======== GEËXTRAHEERDE GEGEVENS ========
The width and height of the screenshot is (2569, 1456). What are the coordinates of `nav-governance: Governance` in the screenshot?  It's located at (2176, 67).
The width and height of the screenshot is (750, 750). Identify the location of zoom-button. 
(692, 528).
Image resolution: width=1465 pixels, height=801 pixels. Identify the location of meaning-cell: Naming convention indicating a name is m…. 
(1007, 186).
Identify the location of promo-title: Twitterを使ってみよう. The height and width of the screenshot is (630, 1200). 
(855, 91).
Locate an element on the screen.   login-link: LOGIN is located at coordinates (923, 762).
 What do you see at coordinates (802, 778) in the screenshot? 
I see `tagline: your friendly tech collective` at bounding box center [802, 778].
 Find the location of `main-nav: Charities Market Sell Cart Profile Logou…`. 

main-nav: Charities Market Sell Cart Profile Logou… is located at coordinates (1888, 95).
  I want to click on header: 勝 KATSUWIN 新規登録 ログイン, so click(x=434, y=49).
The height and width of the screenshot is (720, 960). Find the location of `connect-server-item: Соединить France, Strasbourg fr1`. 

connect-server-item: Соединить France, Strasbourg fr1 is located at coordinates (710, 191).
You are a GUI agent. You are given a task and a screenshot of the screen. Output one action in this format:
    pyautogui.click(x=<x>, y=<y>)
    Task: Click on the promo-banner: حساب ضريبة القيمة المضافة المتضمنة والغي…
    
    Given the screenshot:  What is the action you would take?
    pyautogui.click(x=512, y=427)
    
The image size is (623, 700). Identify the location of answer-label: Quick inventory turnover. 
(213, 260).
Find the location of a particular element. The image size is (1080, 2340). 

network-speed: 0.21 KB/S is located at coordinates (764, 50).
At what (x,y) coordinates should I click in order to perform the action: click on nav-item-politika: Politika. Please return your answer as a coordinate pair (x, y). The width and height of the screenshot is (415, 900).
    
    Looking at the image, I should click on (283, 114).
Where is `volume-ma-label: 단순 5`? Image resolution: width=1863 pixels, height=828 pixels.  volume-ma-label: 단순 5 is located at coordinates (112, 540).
========
> [VEREISTE ACTIE]: Werk alsjeblieft de regels bij vanaf het begin van het materiaal tot en met de regel met "connect-server-item: Соединить France, Strasbourg fr1 is", door "screenshot" overal te vervangen door "screen capture" en al het overige ongewijzigd te laten. Geef alleen die regels terug.

> [OPLOSSING]:
The width and height of the screen capture is (2569, 1456). What are the coordinates of `nav-governance: Governance` in the screen capture?  It's located at (2176, 67).
The width and height of the screen capture is (750, 750). Identify the location of zoom-button. 
(692, 528).
Image resolution: width=1465 pixels, height=801 pixels. Identify the location of meaning-cell: Naming convention indicating a name is m…. 
(1007, 186).
Identify the location of promo-title: Twitterを使ってみよう. The height and width of the screen capture is (630, 1200). 
(855, 91).
Locate an element on the screen.   login-link: LOGIN is located at coordinates (923, 762).
 What do you see at coordinates (802, 778) in the screen capture? 
I see `tagline: your friendly tech collective` at bounding box center [802, 778].
 Find the location of `main-nav: Charities Market Sell Cart Profile Logou…`. 

main-nav: Charities Market Sell Cart Profile Logou… is located at coordinates (1888, 95).
  I want to click on header: 勝 KATSUWIN 新規登録 ログイン, so click(x=434, y=49).
The height and width of the screen capture is (720, 960). Find the location of `connect-server-item: Соединить France, Strasbourg fr1`. 

connect-server-item: Соединить France, Strasbourg fr1 is located at coordinates (710, 191).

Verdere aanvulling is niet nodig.